I think if those LLVM contributors understood compilers better, they wouldn't be introducing those issues. Look at Jon Blow's achievements on Jai. LLVM is the bottleneck for his entire compiler at the moment, and he's planning to replace it with what... Three people or something? But I also think there are structural issues there. I don't think a top-down project from a large company gets to use that excuse.


That's because GPUs are insane and purpose built. For an honest benchmark, you'd only look at instructions executed on the CPU which won't be any rendering, but stuff like world ops, AI, game flow. Some of those are not really that taxing.

As an example, Stellaris had performance issues that were CPU bound for a while and it's gotten better. It's not a visually demanding game after all.


So run Electron like a game. Leverage the GPU, if that really is the issue. Or run it like Qt, which manages to avoid that problem.

I just think that's a weak excuse, especially given most games have tremendous complexity running through the CPU too.

(As a side note I don't think paradox games are a good example. They're famously poorly optimised.)


Think about the requirements for market success of the different pieces of software. Games most run fast and any performance you safe can go back into better graphics. Performance is crucial. Electron is hugely successful despite not being very performant.

Developers love thinking about performance. It's fun and asked us to use so many of our skills. However, for many products other quality aspects are more important, like maintainability, extendability and expediency of development.

That performance often falls by the wayside on terms of business priorities ends up being reflected in the typical developer skill set.


I don't know if I agree. Its plausible, but also these businesses are monopolies, so even if they churn out shit it doesn't undermine their market position.

But I think Electron in particular is a symptom of the fact that GUI frameworks are in general horrible. There was a market gap for usability because using everything else was obtuse, and now we're paying for it.


Which businesses are monopolies? Slack surely isn't. If there's a market for faster chat clients because that's what people want then looks like a business opportunity?
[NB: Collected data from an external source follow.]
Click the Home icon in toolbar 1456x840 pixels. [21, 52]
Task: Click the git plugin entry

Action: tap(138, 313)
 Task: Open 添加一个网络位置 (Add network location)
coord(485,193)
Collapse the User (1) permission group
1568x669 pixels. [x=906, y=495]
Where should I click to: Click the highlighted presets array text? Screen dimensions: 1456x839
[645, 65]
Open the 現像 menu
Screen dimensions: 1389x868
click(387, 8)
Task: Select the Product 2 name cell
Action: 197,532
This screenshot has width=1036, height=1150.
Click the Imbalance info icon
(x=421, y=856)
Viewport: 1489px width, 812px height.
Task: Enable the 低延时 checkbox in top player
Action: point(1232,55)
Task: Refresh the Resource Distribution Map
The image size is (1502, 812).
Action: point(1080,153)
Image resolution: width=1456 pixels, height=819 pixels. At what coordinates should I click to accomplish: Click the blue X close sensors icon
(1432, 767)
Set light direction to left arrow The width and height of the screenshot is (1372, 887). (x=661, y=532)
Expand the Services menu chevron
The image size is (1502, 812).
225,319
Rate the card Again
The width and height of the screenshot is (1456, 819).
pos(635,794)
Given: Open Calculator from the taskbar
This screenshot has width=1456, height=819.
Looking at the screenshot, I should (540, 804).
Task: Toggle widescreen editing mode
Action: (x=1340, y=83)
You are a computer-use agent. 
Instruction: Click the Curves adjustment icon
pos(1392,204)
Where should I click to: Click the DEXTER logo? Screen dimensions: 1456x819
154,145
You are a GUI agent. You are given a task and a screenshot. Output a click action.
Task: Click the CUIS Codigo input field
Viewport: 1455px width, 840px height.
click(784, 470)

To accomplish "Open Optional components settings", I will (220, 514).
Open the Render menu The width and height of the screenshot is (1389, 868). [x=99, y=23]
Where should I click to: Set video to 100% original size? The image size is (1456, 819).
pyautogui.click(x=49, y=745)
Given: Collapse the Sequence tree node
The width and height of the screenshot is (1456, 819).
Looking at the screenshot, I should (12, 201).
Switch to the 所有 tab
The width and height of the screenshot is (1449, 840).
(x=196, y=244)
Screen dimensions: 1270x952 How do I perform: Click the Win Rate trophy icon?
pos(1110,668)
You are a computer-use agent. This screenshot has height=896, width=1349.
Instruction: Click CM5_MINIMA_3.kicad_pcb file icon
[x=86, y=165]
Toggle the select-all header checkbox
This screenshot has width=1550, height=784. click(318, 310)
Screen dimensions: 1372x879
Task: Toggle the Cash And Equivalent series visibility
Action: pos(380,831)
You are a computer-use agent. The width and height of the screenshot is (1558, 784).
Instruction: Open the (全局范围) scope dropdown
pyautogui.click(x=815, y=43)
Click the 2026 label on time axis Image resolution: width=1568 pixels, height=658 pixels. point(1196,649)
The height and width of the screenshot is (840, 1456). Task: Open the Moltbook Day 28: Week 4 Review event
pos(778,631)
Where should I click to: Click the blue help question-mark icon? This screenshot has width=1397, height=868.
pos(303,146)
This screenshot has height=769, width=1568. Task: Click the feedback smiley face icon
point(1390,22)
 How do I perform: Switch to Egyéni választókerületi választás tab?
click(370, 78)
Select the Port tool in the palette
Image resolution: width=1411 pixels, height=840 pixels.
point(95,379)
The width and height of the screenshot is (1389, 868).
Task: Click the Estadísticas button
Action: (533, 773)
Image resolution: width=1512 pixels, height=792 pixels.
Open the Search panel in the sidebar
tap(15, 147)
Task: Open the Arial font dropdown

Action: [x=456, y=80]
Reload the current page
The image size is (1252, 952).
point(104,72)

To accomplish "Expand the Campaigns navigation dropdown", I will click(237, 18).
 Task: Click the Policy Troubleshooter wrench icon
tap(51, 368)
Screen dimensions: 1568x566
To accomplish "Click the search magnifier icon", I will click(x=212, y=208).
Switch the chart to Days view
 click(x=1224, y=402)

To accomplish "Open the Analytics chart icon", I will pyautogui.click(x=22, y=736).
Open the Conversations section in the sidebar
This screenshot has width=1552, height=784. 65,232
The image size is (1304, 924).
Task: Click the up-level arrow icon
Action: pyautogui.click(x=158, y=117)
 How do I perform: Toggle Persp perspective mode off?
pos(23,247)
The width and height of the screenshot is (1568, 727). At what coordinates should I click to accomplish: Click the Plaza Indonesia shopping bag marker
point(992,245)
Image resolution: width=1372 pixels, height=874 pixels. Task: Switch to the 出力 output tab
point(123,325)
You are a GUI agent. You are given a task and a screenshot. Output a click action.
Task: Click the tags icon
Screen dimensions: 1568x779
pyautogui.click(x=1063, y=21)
FWIW all of slack competitors are also electron (rocket.chat et all), so it seems like you possibly know something that other engineers don't and might have a competitive advantage!


Google is a monopoly.

If someone released a GPU-accelerated version of Electron that had the performance of the GUI in basically every video game, it would destroy Electron. Now, would it be popular? I'm not sure, but let's say the answer is no. Ok, now imagine Google released that.